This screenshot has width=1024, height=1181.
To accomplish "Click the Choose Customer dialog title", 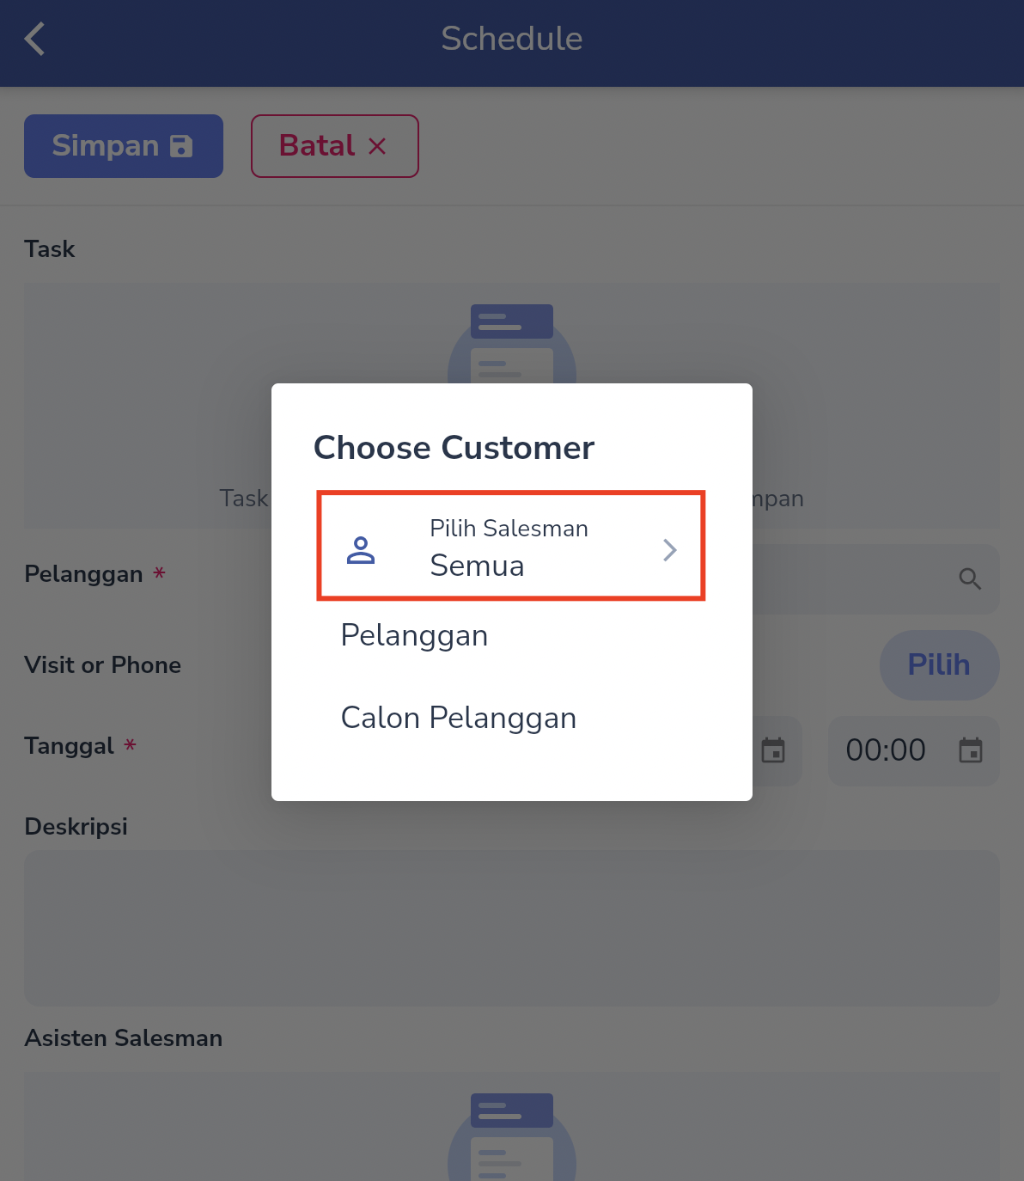I will click(x=454, y=448).
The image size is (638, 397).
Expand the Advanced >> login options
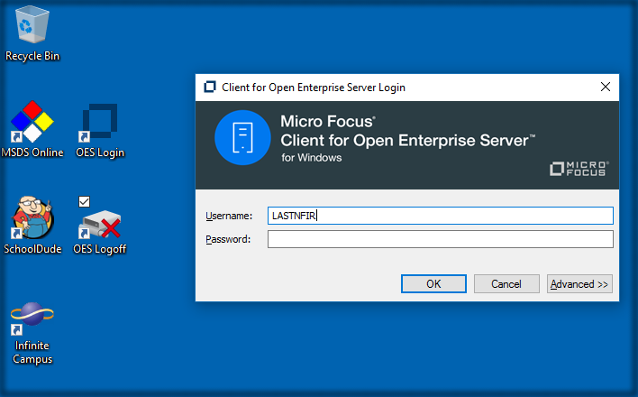[579, 284]
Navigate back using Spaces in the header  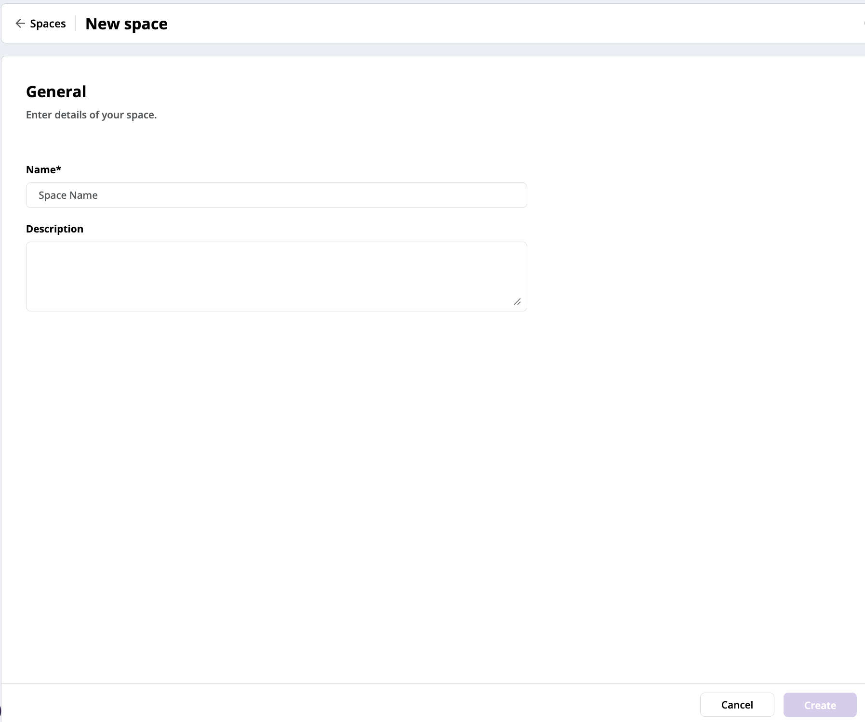tap(48, 23)
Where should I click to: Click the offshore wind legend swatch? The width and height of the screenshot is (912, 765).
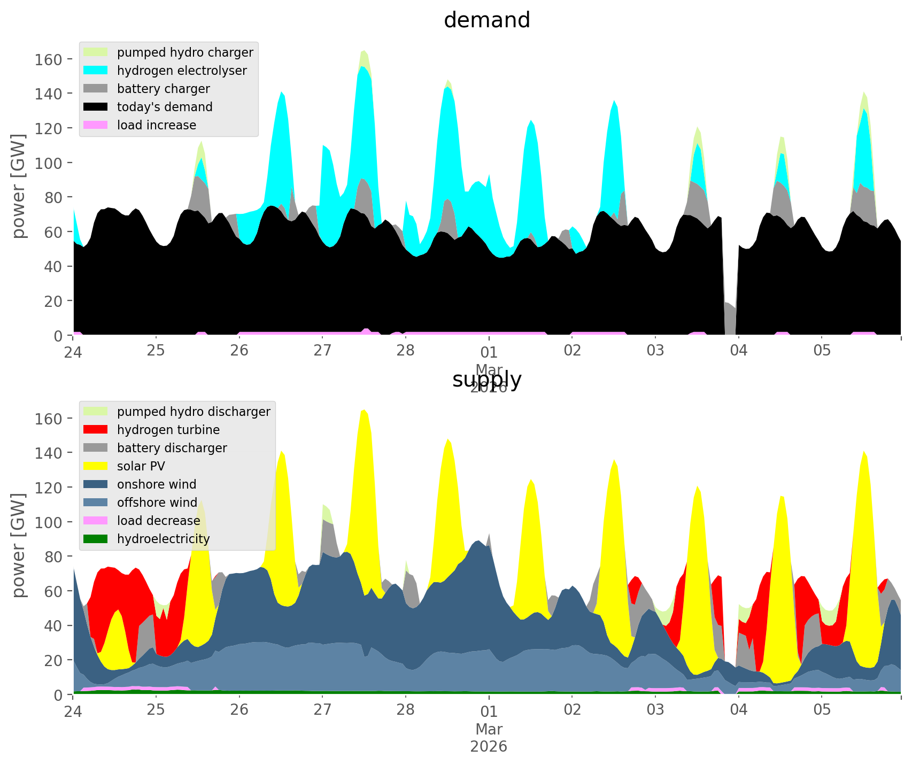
######
* _CHALLENGE_
Pick out every line in the items above that contains the word "height", and copy each of those lines.

* _WRITTEN RESPONSE_
This screenshot has width=1024, height=1181.
Where should I click to: Click the offshore wind legend swatch? The width and height of the screenshot is (912, 765).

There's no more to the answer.